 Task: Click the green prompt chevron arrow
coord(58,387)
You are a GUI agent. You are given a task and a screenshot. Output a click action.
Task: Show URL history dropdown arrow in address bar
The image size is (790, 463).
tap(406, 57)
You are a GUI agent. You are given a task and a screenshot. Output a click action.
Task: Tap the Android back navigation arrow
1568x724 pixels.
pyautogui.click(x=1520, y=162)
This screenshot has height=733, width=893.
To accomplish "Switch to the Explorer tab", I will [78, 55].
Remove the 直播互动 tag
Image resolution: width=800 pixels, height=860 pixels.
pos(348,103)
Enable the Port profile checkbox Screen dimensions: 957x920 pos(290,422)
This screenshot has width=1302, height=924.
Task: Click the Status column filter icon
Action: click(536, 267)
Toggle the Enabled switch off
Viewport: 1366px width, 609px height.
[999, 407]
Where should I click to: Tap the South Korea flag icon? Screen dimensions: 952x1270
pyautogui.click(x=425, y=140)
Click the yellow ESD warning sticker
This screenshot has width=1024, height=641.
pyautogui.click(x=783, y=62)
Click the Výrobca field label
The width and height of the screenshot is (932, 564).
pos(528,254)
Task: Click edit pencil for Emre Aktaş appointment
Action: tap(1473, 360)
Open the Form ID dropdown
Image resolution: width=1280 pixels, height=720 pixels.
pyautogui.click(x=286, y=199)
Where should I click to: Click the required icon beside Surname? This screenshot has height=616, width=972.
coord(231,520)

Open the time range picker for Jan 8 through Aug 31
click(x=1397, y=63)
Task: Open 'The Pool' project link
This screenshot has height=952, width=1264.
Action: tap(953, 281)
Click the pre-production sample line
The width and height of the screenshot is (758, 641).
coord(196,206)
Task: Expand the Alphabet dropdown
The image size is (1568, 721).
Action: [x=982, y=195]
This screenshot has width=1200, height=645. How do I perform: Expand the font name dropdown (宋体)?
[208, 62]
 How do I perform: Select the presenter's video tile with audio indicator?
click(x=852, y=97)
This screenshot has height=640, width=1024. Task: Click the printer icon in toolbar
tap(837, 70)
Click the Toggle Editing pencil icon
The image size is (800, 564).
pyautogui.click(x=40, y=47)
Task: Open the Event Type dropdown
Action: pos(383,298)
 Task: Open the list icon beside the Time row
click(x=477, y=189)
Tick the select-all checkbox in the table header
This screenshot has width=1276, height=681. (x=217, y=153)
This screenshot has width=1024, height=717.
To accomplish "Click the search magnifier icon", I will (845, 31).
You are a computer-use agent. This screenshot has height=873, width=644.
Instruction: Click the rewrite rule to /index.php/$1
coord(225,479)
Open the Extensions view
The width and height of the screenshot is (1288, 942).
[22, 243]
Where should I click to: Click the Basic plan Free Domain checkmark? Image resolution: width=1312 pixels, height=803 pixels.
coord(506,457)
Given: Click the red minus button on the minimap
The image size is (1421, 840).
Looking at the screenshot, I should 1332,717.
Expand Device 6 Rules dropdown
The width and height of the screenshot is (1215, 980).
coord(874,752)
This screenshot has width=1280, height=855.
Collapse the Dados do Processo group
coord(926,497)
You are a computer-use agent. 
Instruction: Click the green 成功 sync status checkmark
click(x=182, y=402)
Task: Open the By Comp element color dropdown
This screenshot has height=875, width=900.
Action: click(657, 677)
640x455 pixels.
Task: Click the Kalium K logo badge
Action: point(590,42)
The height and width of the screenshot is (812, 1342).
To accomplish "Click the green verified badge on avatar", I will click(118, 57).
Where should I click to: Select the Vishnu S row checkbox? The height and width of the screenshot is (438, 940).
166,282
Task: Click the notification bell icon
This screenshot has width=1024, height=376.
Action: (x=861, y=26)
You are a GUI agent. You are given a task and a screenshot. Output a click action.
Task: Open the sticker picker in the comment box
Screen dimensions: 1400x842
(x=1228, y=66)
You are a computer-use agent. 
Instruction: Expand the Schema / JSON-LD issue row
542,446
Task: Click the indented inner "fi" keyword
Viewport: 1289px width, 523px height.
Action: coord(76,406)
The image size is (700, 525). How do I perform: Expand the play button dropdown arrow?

__Requirement__: Each line above needs to be returned exactly as it is.

__Task response__:
 Task: Click the green prompt chevron arrow
coord(58,387)
You are a GUI agent. You are given a task and a screenshot. Output a click action.
Task: Show URL history dropdown arrow in address bar
The image size is (790, 463).
tap(406, 57)
You are a GUI agent. You are given a task and a screenshot. Output a click action.
Task: Tap the Android back navigation arrow
1568x724 pixels.
pyautogui.click(x=1520, y=162)
This screenshot has height=733, width=893.
To accomplish "Switch to the Explorer tab", I will [78, 55].
Remove the 直播互动 tag
Image resolution: width=800 pixels, height=860 pixels.
pos(348,103)
Enable the Port profile checkbox Screen dimensions: 957x920 pos(290,422)
This screenshot has width=1302, height=924.
Task: Click the Status column filter icon
Action: click(536, 267)
Toggle the Enabled switch off
Viewport: 1366px width, 609px height.
[999, 407]
Where should I click to: Tap the South Korea flag icon? Screen dimensions: 952x1270
pyautogui.click(x=425, y=140)
Click the yellow ESD warning sticker
This screenshot has width=1024, height=641.
pyautogui.click(x=783, y=62)
Click the Výrobca field label
The width and height of the screenshot is (932, 564).
pos(528,254)
Task: Click edit pencil for Emre Aktaş appointment
Action: tap(1473, 360)
Open the Form ID dropdown
Image resolution: width=1280 pixels, height=720 pixels.
pyautogui.click(x=286, y=199)
Where should I click to: Click the required icon beside Surname? This screenshot has height=616, width=972.
coord(231,520)

Open the time range picker for Jan 8 through Aug 31
click(x=1397, y=63)
Task: Open 'The Pool' project link
This screenshot has height=952, width=1264.
Action: tap(953, 281)
Click the pre-production sample line
The width and height of the screenshot is (758, 641).
coord(196,206)
Task: Expand the Alphabet dropdown
The image size is (1568, 721).
Action: [x=982, y=195]
This screenshot has width=1200, height=645. How do I perform: Expand the font name dropdown (宋体)?
[208, 62]
 How do I perform: Select the presenter's video tile with audio indicator?
click(x=852, y=97)
This screenshot has height=640, width=1024. Task: Click the printer icon in toolbar
tap(837, 70)
Click the Toggle Editing pencil icon
The image size is (800, 564).
pyautogui.click(x=40, y=47)
Task: Open the Event Type dropdown
Action: pos(383,298)
 Task: Open the list icon beside the Time row
click(x=477, y=189)
Tick the select-all checkbox in the table header
This screenshot has width=1276, height=681. (x=217, y=153)
This screenshot has width=1024, height=717.
To accomplish "Click the search magnifier icon", I will (845, 31).
You are a computer-use agent. This screenshot has height=873, width=644.
Instruction: Click the rewrite rule to /index.php/$1
coord(225,479)
Open the Extensions view
The width and height of the screenshot is (1288, 942).
[22, 243]
Where should I click to: Click the Basic plan Free Domain checkmark? Image resolution: width=1312 pixels, height=803 pixels.
coord(506,457)
Given: Click the red minus button on the minimap
The image size is (1421, 840).
Looking at the screenshot, I should 1332,717.
Expand Device 6 Rules dropdown
The width and height of the screenshot is (1215, 980).
coord(874,752)
This screenshot has width=1280, height=855.
Collapse the Dados do Processo group
coord(926,497)
You are a computer-use agent. 
Instruction: Click the green 成功 sync status checkmark
click(x=182, y=402)
Task: Open the By Comp element color dropdown
This screenshot has height=875, width=900.
Action: click(657, 677)
640x455 pixels.
Task: Click the Kalium K logo badge
Action: point(590,42)
The height and width of the screenshot is (812, 1342).
To accomplish "Click the green verified badge on avatar", I will click(118, 57).
Where should I click to: Select the Vishnu S row checkbox? The height and width of the screenshot is (438, 940).
166,282
Task: Click the notification bell icon
This screenshot has width=1024, height=376.
Action: (x=861, y=26)
You are a GUI agent. You are given a task and a screenshot. Output a click action.
Task: Open the sticker picker in the comment box
Screen dimensions: 1400x842
(x=1228, y=66)
You are a computer-use agent. 
Instruction: Expand the Schema / JSON-LD issue row
542,446
Task: Click the indented inner "fi" keyword
Viewport: 1289px width, 523px height.
Action: coord(76,406)
The image size is (700, 525). How do I perform: Expand the play button dropdown arrow?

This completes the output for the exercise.